Famílias do Engenho Sirigi (PE) não terão que deixar terras

As famílias que ocupam a área da Usina Aliança, em Pernambuco, ficaram mais tranqüilas nesta sexta-feira, após audiência pública realizada no Engenho Sirigi, no município de Aliança. De acordo com o Ouvidor Agrário, Gercino de Oliveira, a justiça da cidade suspendeu a decisão de reintegração de posse aos proprietários do imóvel e o Incra (Instituto Nacional de Colonização e Reforma Agrária) vai agilizar o processo de incorporação ao Plano Nacional da Reforma Agrária.

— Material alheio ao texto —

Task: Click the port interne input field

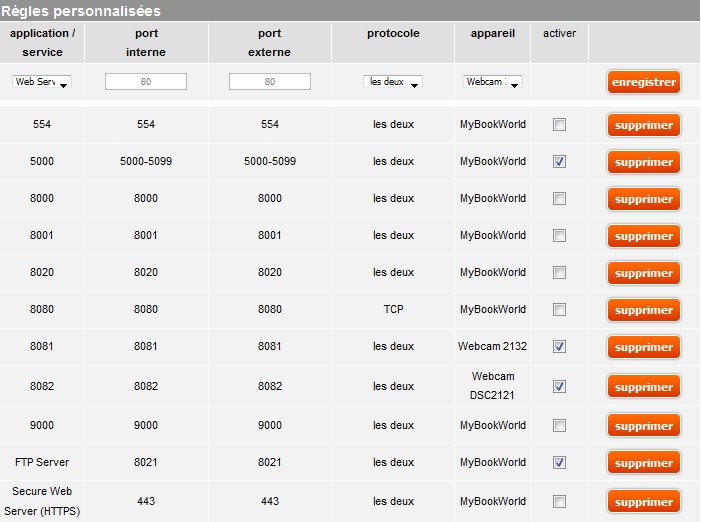Action: point(146,82)
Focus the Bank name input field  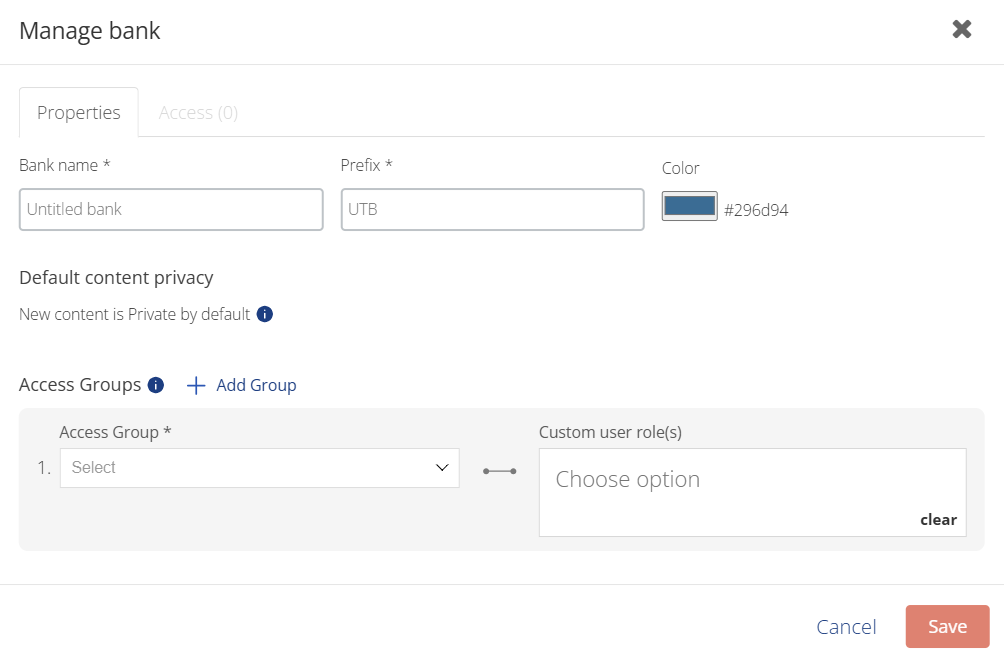pyautogui.click(x=171, y=209)
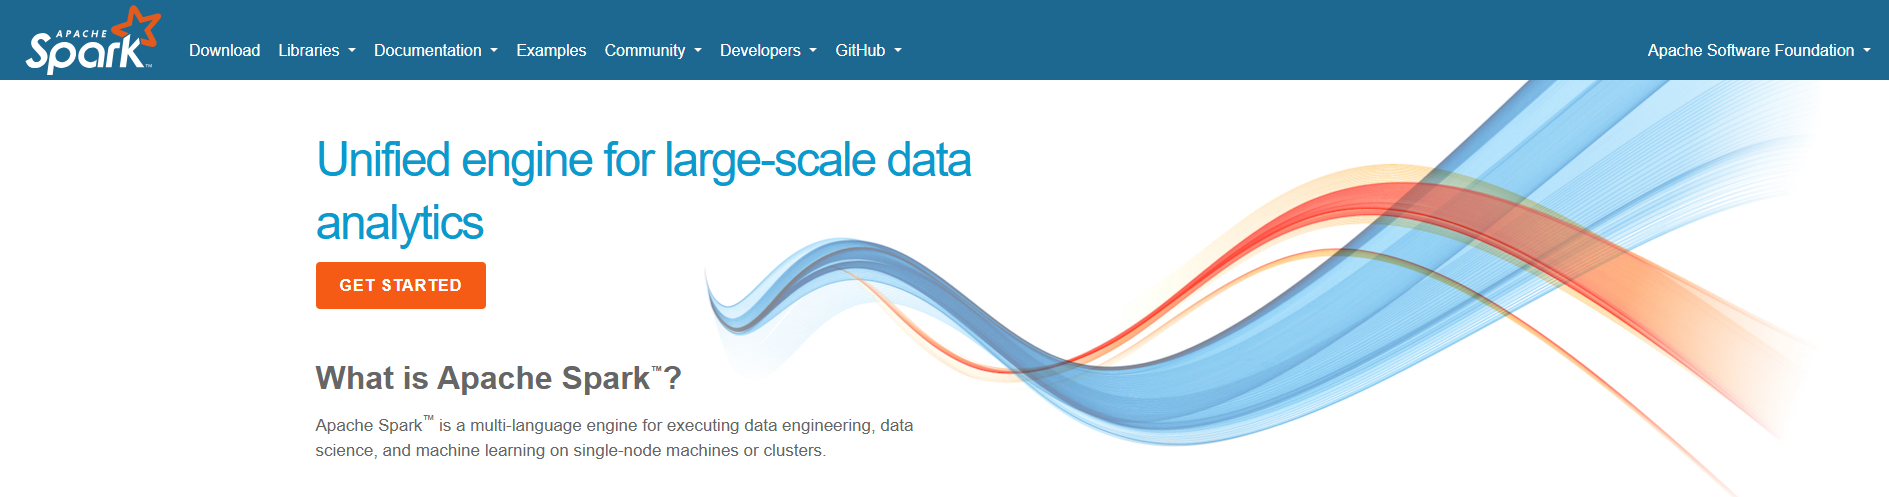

A Usina Aliança está fechada desde 1997. Após a falência, 45 famílias de trabalhadores rurais ? antigos funcionários ? ocuparam os 22 engenhos que pertenciam à Usina. Em 1999, técnicos do Incra concluíram pela improdutividade dos engenhos, que somam cerca de 7.200 hectares. No mesmo ano, os proprietários da Usina obtiveram uma ação cautelar. Em 2002, após inspeções e perícias, a Justiça Federal expediu sentença decretando improcedentes a ação cautelar e uma ação ordinária impetradas pelos proprietários da Usina (Grupo Pessoa de Melo). Em 25 de maio de 2004, um Decreto Presidencial desapropriou seis dos 22 engenhos da Usina Aliança, entre eles o Sirigi. No dia 6 de setembro deste ano, a juíza da Comarca de Aliança, Luciana Maranhão, expediu mandato de reintegração de posse do Engenho Sirigi, em favor dos novos proprietários do imóvel (Usina Cruangí). A decisão foi suspensa.Gercino de Oliveira informou ainda que será criada uma comissão para agilizar o processo de desapropriação e também combater a violência no campo em Pernambuco. A comissão será composta por representantes de vários órgãos das esferas federal, estadual e da sociedade civil organizada. Será coordenada pela Superintendência Regional do Incra.